=== Problem description ===
Set down all the records below, word for word.

=== Information provided ===

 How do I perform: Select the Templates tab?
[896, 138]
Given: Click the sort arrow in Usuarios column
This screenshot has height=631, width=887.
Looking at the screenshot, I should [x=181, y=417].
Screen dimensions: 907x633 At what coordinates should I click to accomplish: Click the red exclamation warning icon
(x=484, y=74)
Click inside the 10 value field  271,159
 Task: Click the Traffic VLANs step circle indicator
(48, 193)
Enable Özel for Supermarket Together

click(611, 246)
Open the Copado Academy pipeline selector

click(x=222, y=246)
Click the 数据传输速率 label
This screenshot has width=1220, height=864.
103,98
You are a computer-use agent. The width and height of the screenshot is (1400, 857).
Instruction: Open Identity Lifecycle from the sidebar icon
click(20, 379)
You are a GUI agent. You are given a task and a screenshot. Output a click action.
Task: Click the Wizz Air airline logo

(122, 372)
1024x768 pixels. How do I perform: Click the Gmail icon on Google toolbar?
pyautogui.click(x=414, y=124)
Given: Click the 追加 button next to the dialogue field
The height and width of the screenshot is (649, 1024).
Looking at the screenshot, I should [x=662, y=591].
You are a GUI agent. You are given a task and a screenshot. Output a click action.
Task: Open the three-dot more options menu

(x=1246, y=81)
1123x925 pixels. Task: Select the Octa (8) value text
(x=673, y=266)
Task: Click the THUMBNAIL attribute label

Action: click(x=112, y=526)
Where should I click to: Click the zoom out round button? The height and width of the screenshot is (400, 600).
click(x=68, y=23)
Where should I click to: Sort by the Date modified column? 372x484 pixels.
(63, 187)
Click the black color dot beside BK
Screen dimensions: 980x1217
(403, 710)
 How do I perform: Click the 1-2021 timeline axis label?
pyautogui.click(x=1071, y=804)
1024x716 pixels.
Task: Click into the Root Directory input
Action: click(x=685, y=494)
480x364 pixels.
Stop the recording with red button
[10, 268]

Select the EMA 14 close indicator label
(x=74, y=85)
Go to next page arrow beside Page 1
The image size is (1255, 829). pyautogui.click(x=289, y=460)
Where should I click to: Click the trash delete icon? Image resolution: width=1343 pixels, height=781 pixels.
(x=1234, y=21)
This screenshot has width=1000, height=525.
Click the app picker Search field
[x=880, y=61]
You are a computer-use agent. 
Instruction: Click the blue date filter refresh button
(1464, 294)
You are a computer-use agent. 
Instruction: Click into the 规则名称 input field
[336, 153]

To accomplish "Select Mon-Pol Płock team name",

=== Output of the exercise ===
 How do I perform: Select the Templates tab?
[896, 138]
Given: Click the sort arrow in Usuarios column
This screenshot has height=631, width=887.
Looking at the screenshot, I should [x=181, y=417].
Screen dimensions: 907x633 At what coordinates should I click to accomplish: Click the red exclamation warning icon
(x=484, y=74)
Click inside the 10 value field  271,159
 Task: Click the Traffic VLANs step circle indicator
(48, 193)
Enable Özel for Supermarket Together

click(611, 246)
Open the Copado Academy pipeline selector

click(x=222, y=246)
Click the 数据传输速率 label
This screenshot has width=1220, height=864.
103,98
You are a computer-use agent. The width and height of the screenshot is (1400, 857).
Instruction: Open Identity Lifecycle from the sidebar icon
click(20, 379)
You are a GUI agent. You are given a task and a screenshot. Output a click action.
Task: Click the Wizz Air airline logo

(122, 372)
1024x768 pixels. How do I perform: Click the Gmail icon on Google toolbar?
pyautogui.click(x=414, y=124)
Given: Click the 追加 button next to the dialogue field
The height and width of the screenshot is (649, 1024).
Looking at the screenshot, I should [x=662, y=591].
You are a GUI agent. You are given a task and a screenshot. Output a click action.
Task: Open the three-dot more options menu

(x=1246, y=81)
1123x925 pixels. Task: Select the Octa (8) value text
(x=673, y=266)
Task: Click the THUMBNAIL attribute label

Action: click(x=112, y=526)
Where should I click to: Click the zoom out round button? The height and width of the screenshot is (400, 600).
click(x=68, y=23)
Where should I click to: Sort by the Date modified column? 372x484 pixels.
(63, 187)
Click the black color dot beside BK
Screen dimensions: 980x1217
(403, 710)
 How do I perform: Click the 1-2021 timeline axis label?
pyautogui.click(x=1071, y=804)
1024x716 pixels.
Task: Click into the Root Directory input
Action: click(x=685, y=494)
480x364 pixels.
Stop the recording with red button
[10, 268]

Select the EMA 14 close indicator label
(x=74, y=85)
Go to next page arrow beside Page 1
The image size is (1255, 829). pyautogui.click(x=289, y=460)
Where should I click to: Click the trash delete icon? Image resolution: width=1343 pixels, height=781 pixels.
(x=1234, y=21)
This screenshot has width=1000, height=525.
Click the app picker Search field
[x=880, y=61]
You are a computer-use agent. 
Instruction: Click the blue date filter refresh button
(1464, 294)
You are a computer-use agent. 
Instruction: Click into the 规则名称 input field
[336, 153]

To accomplish "Select Mon-Pol Płock team name",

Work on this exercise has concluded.